Jak już wspomniałam jadę do Portsmouth, miasta leżącego po części na wyspie. Jakieś 103 km od Londynu, do którego przylatuję wraz kilkunastoma innymi uczniami z mojej szkoły w niedzielę, a który odwiedzimy w jakiś weekend na specjalnej wycieczce. Zwiedzać mamy też Oxford, Winchester, Southampton, choć wszystko może się na bieżąco zmieniać. Byliście w tych miejscach? Ja osobiście najbardziej chcę zobaczyć Londyn i Oxford :D
Co do moich oczekiwań co do stażu, to mam nadzieję, że:
- poznam angielską kulturę i mentalność Brytyjczyków
- poszerzę swoje zdolności językowe
- zobaczę ciekawe miejsca (Na pewno zrobię post ze zdjęciami ze stażu!)
- zgromadzę niepowtarzalne wspomnienia :D
- (sprawdzę na własnej skórze uprzejmość Anglików i otwartość na rozmowę)
Poszperałam trochę w sieci i znalazłam stronę, na której znalazłam przydatne informacje i ciekawostki o życiu w Anglii mianowicie mówię o www.jestrudo.pl. Dowiedziałam się m.in. że w Anglii są inne 'kontakty' niż w Polsce!

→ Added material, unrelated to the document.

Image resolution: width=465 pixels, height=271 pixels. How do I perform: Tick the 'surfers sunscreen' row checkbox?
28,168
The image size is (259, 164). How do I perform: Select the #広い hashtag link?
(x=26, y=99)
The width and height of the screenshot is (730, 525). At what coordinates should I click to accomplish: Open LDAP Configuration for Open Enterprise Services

Przyda mi się ta wiedza, bo nie oszukujmy się, 3 tyg bateria w telefonie nie wytrzyma... Tu przypominam o prośbie, o Wasze wskazówki i spostrzeżenia, bo naprawdę mam obawy, że popełnię jakąś gafę!

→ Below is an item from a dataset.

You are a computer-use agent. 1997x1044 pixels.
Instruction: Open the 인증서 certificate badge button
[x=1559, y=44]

Na koniec informuję Was, że posty nie będą się pojawiać w dniach 21.08-10.09, ale mam nadzieję, że gdy tylko wrócę, będziecie czekać! :)
Trzymajcie się ciepło, cieszcie się jeszcze wakacjami (o ile je wciąż macie) i czytajcie! ^^
Ps. Czy naprawdę brytyjski akcent może być niezrozumiały? :o
Brak komentarzy:
Prześlij komentarz
Spodobał się post? Skomentuj! :)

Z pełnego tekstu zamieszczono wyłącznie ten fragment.